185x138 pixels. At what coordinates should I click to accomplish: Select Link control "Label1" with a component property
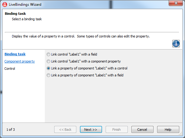pyautogui.click(x=84, y=61)
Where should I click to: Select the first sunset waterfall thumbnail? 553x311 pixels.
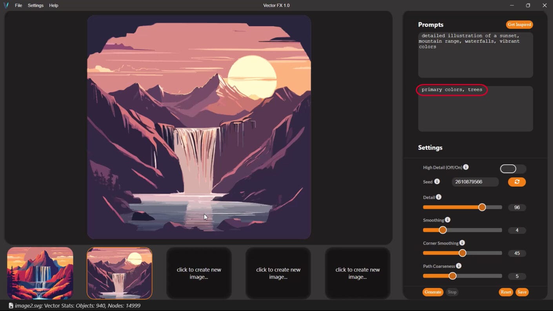click(x=40, y=273)
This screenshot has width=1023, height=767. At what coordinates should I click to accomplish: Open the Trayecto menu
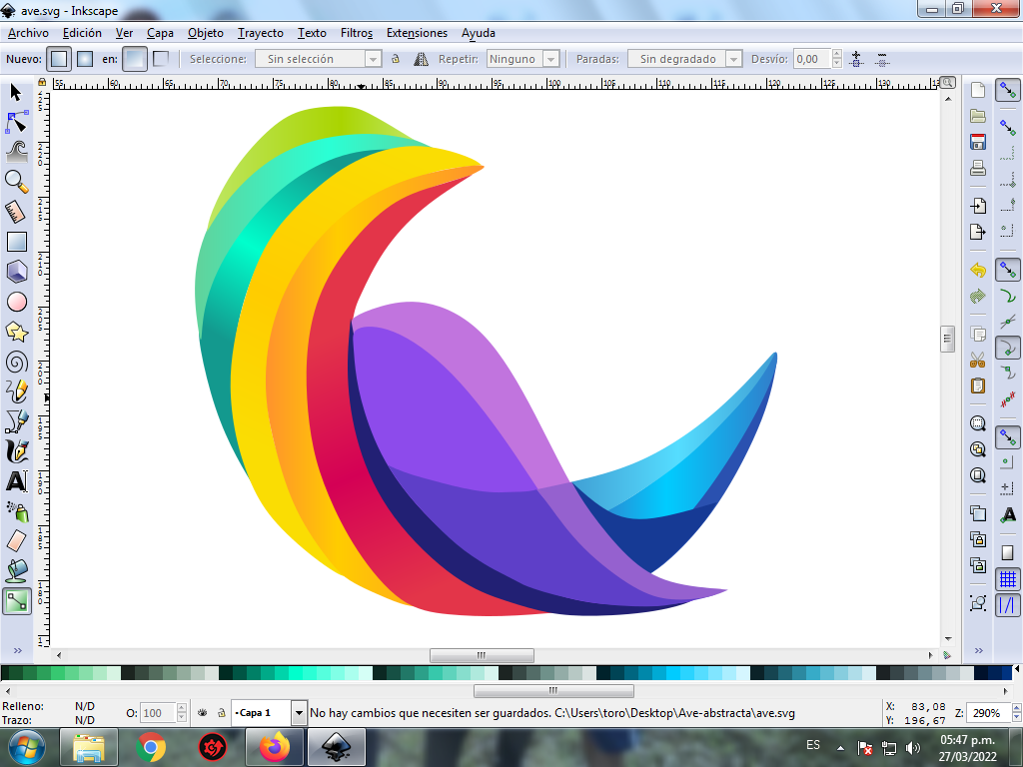point(260,33)
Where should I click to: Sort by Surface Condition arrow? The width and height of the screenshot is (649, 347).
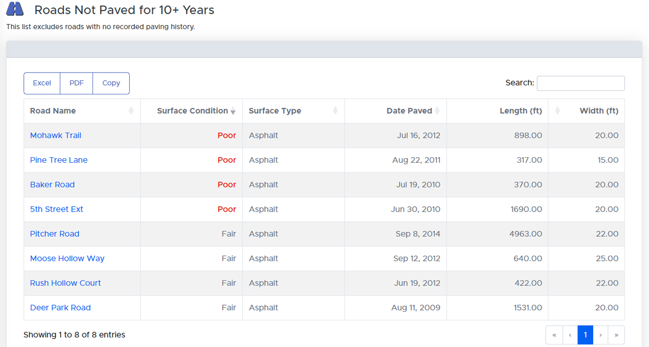click(x=233, y=111)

• Task directions:
I would like the material repeated in full and exactly, with its images omitted.

• Expected answer:
185x138 pixels. At what coordinates should I click to accomplish: Select Link control "Label1" with a component property
pyautogui.click(x=84, y=61)
Where should I click to: Select the first sunset waterfall thumbnail? 553x311 pixels.
click(x=40, y=273)
This screenshot has width=1023, height=767. At what coordinates should I click to accomplish: Open the Trayecto menu
point(260,33)
Where should I click to: Sort by Surface Condition arrow? The width and height of the screenshot is (649, 347).
click(x=233, y=111)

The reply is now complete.